Our RG50 came standard with duals. 

There is a loss with using hydraulics, its nowhere near 14 hp. The super 50 has 50% more torque also. HP ratings are important, but so is the underlying torque band (hp is a mathmatical representation of torque at a given RPM).

10k aint nothing when it comes to getting the right equipent. Spend now and be happy later.


----------



## Liston (May 4, 2005)

*Don't knock it*

Don't knock it till you've tried it, SP7015trx 

Give us a call back to talk Diesel grinders. There is a difference.


----------



## Thor's Hammer (May 4, 2005)

ROLLACOSTA said:


> 5 years ago we put an old 35hp rayco on a kubota undercarrige, just to see if it was a good idea - the whole thing cost me about £3000 including our labour. I'll say this, i would NEVER go back to a wheeled grinder after having tracks. carry a few ply boards if you want to turn the machine, but other than that they dont leave a mark on grass and float through mud. i put the controls on a cable remote, but i suppose i would do it with a radio remote now.
> if you want serious grinder advice, talk to ian gilbert at gristwood and toms - the guy is the don when it comes to stumps, and a proper diamond geezer


----------



## Liston (May 5, 2005)

*Grinders*

Totoly agree with that advise, talk to Ian he knows a good grinder when he see one  

Also with the new turf tracks fitted as standard equipment on Carlton ground imprints are less damaging in a stright line.


----------



## ROLLACOSTA (May 6, 2005)

Had a demo today of the 352 ,not a bad machine but it does have several very annoying point's 1,POOR VISABILITY [control's to cutter wheel] no remote option 2,RADIATOR SUCK'S UP ALL THE CR*P BIG TIME EVEN WITH THE MESH SCREEN 3,THE MOST IRATATING THING IS THE 40'' CUTTING ARK WAY TO SHORT IMO 4,ITS ALSO A LOT SLOWER THAN I THOUGHT IT WAS GOING TO BE 45 MINS FOR A 48'' POPLAR STUMP ground 6'' below [cut very low to the ground]

GOOD POINT'S 

deisel engine

back up service 

price

build look's fairly strong

and the machine is imo fairly stable


----------



## ROLLACOSTA (May 6, 2005)

NEXT demo RAYCO...RG50 though to be fair this machine is much bigger and more powerfull so not realy a like for like machine [plus it's a lot more exspensive]


----------



## P_woozel (May 6, 2005)

I like the RG50 tthough I dont think its stable at all I wont run it on a double fall line withhout the duals on, if you take them off when going thru a 36" gate if there is any variance in ground level it will pivot easily into gate. Thhe machine aint light weighs a ton and its long so fitting thru that 3' gate is only part of the battle. I get the thing stuck frequently in poorly drained yards with the heavy glacial till, that rig just jiggles the crap until its high centered in thick soup. Keep a winch handy. But it does grind well, wish it had remote, and better flaps for shin protection, compared to vermeers tracked 50hp rig its way better.


----------



## juststumps (May 8, 2005)

10k aint nothing when it comes to getting the right equipent. Spend now and be happy later.

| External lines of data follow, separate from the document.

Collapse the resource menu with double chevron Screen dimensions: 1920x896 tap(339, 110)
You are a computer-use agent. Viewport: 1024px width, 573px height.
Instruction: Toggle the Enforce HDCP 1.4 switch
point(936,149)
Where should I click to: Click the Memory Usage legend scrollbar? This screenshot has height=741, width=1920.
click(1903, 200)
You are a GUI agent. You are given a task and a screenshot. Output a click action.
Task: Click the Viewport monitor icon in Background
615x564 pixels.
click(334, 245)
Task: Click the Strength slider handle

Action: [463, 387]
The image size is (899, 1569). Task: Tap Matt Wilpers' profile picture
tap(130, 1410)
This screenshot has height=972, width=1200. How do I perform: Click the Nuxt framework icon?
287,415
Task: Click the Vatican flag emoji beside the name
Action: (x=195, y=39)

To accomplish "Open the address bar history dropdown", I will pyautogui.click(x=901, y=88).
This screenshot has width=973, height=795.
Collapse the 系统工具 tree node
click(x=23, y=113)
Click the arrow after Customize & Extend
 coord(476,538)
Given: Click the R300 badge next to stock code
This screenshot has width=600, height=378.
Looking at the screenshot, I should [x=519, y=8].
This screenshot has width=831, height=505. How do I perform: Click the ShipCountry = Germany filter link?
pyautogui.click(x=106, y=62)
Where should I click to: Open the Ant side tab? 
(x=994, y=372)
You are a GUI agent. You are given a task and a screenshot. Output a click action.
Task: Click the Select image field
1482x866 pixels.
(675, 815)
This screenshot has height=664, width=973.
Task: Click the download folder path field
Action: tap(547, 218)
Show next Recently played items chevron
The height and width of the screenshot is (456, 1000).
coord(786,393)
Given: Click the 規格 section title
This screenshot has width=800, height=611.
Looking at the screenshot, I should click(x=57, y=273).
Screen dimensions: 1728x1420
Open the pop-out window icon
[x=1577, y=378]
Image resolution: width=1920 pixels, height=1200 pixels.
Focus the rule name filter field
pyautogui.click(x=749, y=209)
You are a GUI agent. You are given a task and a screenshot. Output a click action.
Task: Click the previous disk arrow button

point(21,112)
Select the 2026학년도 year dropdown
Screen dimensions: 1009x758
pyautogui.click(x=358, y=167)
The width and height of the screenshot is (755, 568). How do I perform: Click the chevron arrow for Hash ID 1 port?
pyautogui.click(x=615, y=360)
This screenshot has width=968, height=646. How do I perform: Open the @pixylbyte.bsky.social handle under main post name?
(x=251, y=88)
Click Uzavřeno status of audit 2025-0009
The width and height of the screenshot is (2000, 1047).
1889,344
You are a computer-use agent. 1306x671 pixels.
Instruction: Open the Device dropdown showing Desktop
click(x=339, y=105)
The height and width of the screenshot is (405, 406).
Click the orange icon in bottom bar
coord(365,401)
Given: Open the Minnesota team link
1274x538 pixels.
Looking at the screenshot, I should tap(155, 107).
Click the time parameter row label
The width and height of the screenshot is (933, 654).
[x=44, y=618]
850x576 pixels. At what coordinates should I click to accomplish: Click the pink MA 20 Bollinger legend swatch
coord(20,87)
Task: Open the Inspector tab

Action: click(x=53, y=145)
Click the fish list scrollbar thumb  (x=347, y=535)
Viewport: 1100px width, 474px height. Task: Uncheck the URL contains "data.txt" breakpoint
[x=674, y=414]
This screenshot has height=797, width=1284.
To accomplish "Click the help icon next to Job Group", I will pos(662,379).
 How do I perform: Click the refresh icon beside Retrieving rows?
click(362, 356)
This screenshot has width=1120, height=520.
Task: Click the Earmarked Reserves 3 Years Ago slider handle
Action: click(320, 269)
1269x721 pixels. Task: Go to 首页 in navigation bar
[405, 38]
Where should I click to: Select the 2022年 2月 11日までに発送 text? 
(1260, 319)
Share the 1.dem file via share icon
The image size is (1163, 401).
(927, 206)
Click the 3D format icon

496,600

lumberjack, send me a check... if 10k is'nt nothing to you,,,write me a check,,throw a couple more zeros in for laughs!!!!


----------



## Lumberjack (May 9, 2005)

juststumps said:


> 10k aint nothing when it comes to getting the right equipent. Spend now and be happy later.
> 
> lumberjack, send me a check... if 10k is'nt nothing to you,,,write me a check,,throw a couple more zeros in for laughs!!!!




If your job is going to be just stumps, like your handle, then 10k is nothing. We have done stumps part time for going on 7 years and we have a RG50 and an RG85. 

If it doesnt make sense to go with the best, most effecient (for us) equipment, then you arent goint to be in buisness very long.

10k isnt much when conservatively we have done at least 250k worth of stumps in the last 7 years. There is a reason we have been in the stump grinding buisness longer than anyone else in our area. Part of that is from having great equipment.

I recently did a job clearing a vine infested hedge row. I could have done the whole job with my regular saws but I decided it would be smarter to buy a power pruner. At only 600 bucks its a far cry from 10 grand but the idea remains, I spent the money on that job (only a portion of the total job price) and since then the power pruner has made me around 1 grand in work savings alone, excluding the hedge row I bought it for.

Buying quality equipment that you will use as your PRIMARY source of income is a no brainer. 10k is piss in a pot, money doesnt go near as far as it used to. If all goes well tomorrow, me and my little 2 man crew (we are a man short) will bring home around 1.6k tomorrow night. 1/3 of which will come from the RG85 because the doctor had to have his stuff ground tomorrow.

And I am sorry but no check will be written, we have spent around 30 grand in the last month, and we are about at our limit for now.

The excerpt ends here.